START Raw data

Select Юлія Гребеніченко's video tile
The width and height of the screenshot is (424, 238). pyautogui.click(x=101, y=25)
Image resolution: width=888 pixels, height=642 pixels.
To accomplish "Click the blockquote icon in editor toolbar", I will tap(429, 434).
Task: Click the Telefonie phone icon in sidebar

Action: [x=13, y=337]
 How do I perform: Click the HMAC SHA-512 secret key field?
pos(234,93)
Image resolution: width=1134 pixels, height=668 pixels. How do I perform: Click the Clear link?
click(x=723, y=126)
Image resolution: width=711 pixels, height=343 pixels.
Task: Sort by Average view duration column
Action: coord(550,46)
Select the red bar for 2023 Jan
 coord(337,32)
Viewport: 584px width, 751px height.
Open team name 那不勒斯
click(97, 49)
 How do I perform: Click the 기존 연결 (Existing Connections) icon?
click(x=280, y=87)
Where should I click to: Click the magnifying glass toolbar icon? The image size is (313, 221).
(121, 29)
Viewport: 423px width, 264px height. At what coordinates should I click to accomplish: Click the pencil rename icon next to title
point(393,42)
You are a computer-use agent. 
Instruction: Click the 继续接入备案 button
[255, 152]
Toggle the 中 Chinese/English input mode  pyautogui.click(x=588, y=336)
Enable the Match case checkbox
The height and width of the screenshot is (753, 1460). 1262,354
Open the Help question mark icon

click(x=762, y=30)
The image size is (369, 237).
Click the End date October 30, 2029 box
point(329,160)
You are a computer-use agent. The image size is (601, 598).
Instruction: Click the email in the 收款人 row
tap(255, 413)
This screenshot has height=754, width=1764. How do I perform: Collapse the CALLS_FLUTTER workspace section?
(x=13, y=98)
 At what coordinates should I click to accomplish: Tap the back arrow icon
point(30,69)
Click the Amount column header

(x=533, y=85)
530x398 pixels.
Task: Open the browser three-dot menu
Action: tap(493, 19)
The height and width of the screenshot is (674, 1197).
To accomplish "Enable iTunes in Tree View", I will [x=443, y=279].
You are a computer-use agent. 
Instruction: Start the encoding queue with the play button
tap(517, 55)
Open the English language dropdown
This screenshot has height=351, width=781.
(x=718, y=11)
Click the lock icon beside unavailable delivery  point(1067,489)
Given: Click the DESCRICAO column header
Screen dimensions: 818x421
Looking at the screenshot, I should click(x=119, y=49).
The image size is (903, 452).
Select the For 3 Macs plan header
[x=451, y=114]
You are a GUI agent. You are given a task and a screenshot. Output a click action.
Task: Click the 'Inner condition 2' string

END Raw data

About this task: Tally the lines of the data that contain the string "will" and report the total alone.

Output for this task: 2